:: Document section ::
--------------------

So this morning I woke up to rain. It was fabulous! I think the weather may finally be changing. It made me crave soup. Not just any soup, though – homemade soup. Once you get used to homemade soup you just can’t go back to canned. I said as much to my other roommate (B) and she said she wished she knew someone who knew how to make potato soup. I laughed. It’s so easy! So now there is a pot of potato soup sitting on the stove. If my roommates don’t get home soon they’re going to be eating potato mush rather than potato soup. :/ Oh well. It will still taste good.

I’ve also got a pot of apples simmering on the stove. There’s nothing quite like good, fresh homemade applesauce. :)

Yay for comfort food!

 

Obsessions September 13, 2009

Filed under: Uncategorized — operawannabe @ 8:14 pm

I’ve been back in school for a few weeks now, and so far I’m surviving. At the beginning of a new semester I’m always one part excited, one part scared, and three parts stressed. Some days I don’t know how I’ll make it through, but I always do it somehow. And I always somehow manage to pull A’s out of what occasionally seems like thin air.

--------------------

:: Item coordinate data ::
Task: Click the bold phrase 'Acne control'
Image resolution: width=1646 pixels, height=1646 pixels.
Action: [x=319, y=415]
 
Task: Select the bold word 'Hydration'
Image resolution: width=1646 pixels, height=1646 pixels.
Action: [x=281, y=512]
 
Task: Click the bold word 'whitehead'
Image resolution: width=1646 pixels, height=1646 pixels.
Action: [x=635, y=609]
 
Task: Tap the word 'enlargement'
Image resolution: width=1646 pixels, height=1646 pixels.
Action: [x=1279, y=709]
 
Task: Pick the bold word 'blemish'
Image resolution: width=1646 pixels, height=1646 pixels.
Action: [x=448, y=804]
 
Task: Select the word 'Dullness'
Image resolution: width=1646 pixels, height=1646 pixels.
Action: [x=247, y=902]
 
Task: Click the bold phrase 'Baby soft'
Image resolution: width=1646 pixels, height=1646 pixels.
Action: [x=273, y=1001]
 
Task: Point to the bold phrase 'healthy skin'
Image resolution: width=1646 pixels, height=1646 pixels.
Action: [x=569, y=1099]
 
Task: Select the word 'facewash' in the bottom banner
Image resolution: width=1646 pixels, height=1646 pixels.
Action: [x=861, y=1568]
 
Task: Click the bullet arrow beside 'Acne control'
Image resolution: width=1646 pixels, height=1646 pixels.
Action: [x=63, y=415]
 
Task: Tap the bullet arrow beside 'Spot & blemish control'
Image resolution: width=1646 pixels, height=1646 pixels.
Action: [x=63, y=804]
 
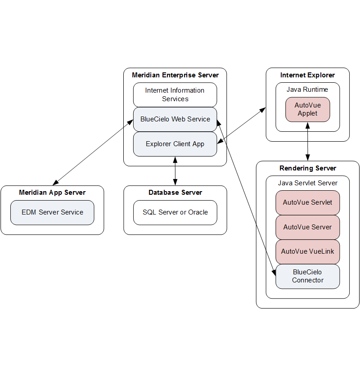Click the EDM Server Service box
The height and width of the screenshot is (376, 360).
click(x=52, y=212)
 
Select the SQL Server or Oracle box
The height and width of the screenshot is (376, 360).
click(x=175, y=212)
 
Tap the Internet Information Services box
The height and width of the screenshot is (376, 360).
click(x=175, y=94)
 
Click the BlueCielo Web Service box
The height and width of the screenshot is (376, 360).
click(x=175, y=119)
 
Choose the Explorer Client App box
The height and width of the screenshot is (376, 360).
click(x=175, y=144)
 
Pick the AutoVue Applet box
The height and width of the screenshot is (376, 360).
click(x=307, y=109)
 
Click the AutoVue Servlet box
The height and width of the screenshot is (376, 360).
click(x=307, y=202)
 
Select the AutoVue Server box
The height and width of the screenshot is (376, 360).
click(x=307, y=227)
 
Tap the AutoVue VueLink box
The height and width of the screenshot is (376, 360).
click(x=307, y=251)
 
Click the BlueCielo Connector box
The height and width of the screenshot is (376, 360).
click(x=307, y=276)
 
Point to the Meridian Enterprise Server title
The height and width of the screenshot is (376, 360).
click(x=175, y=75)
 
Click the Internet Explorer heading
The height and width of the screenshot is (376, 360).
click(x=307, y=75)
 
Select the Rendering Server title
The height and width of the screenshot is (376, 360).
click(x=307, y=168)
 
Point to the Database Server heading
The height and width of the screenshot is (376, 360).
click(x=175, y=192)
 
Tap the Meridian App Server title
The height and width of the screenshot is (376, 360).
click(x=52, y=192)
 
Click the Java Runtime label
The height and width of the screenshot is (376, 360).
click(x=307, y=90)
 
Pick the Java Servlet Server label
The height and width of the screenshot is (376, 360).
click(x=307, y=183)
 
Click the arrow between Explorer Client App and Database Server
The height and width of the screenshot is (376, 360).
click(x=175, y=171)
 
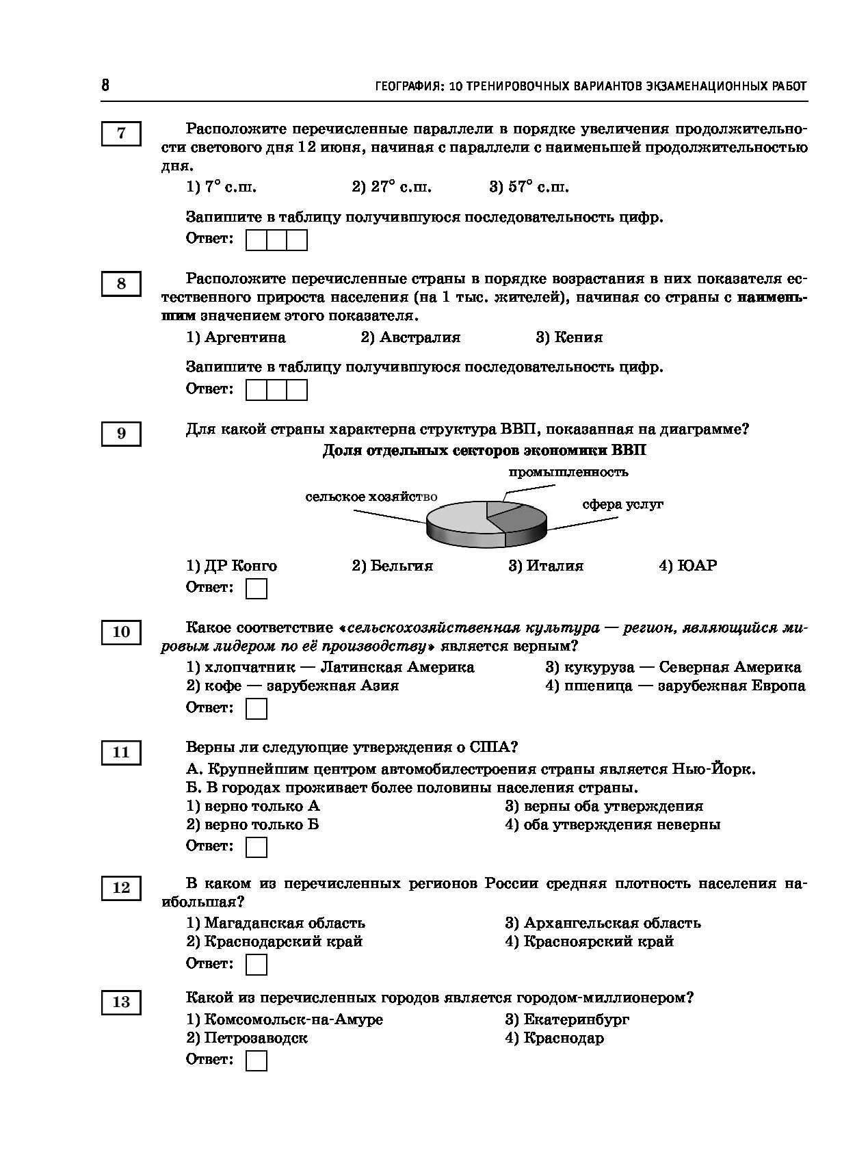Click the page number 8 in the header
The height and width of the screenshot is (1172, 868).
pos(105,85)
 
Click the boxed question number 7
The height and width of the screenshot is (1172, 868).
pos(121,133)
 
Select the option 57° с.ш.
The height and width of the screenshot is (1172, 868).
pos(529,187)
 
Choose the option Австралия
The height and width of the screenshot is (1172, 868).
pos(410,337)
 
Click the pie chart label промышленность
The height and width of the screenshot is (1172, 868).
pos(568,472)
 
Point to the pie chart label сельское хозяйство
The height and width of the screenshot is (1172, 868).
pos(371,497)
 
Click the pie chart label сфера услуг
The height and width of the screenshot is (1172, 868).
pos(622,505)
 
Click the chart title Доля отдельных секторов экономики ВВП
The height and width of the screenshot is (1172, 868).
pos(484,451)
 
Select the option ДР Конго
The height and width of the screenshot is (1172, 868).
pos(232,566)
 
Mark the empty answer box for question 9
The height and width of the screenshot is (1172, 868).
pos(256,588)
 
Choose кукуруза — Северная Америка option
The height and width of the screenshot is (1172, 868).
pos(673,667)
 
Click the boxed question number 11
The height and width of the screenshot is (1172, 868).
pos(121,753)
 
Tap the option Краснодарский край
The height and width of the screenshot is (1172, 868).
pos(274,941)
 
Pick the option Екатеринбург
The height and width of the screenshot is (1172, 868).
pos(567,1019)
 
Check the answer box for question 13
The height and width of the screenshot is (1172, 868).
pos(256,1060)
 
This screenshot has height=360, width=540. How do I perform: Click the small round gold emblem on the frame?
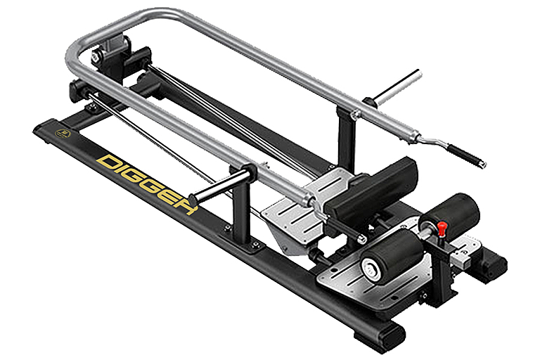point(63,134)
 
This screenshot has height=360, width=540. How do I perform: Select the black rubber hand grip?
point(466,155)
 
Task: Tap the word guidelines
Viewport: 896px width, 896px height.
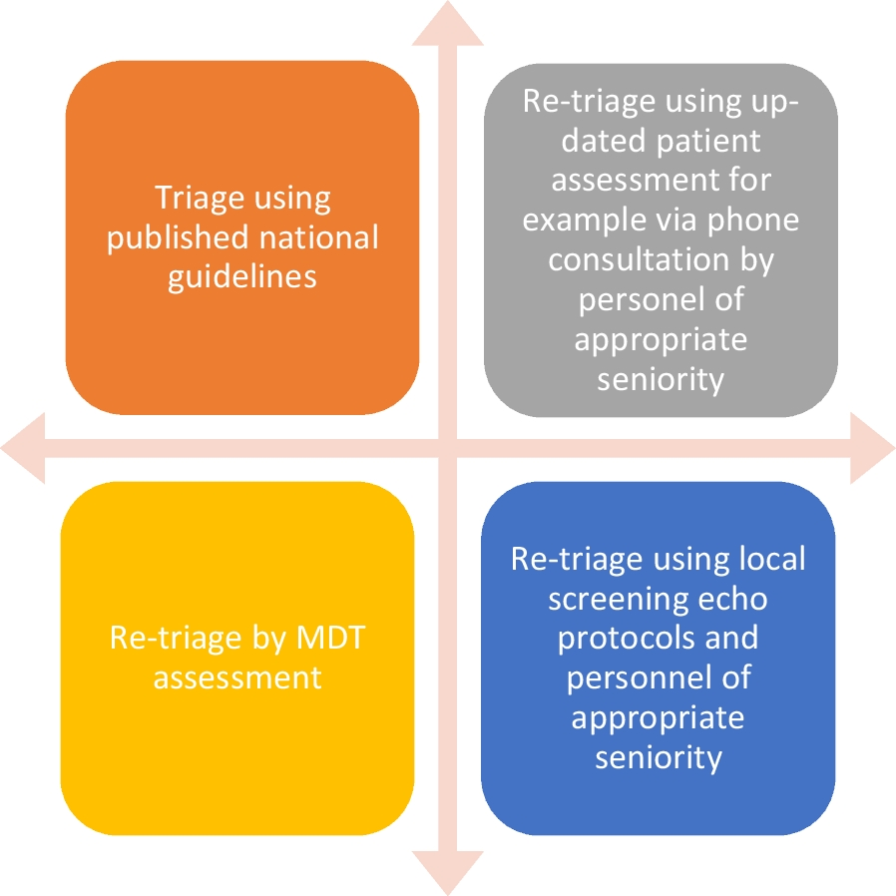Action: [242, 276]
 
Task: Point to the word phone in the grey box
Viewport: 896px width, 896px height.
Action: [753, 220]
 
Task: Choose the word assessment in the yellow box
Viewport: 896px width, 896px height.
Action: [237, 677]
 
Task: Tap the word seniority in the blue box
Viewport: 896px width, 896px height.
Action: [659, 757]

--------------------

:: What is expected ::
Answer these questions using the blog post.
(a) What kind of soup did the writer make after waking up to rain?
(b) Besides the soup, what is simmering in a second pot on the stove?
(c) In the entry titled "Obsessions," what three feelings does the writer name for the beginning of a new semester, and in what parts?

:: Written answer ::
(a) Potato soup.
(b) A pot of apples, for homemade applesauce.
(c) One part excited, one part scared, and three parts stressed.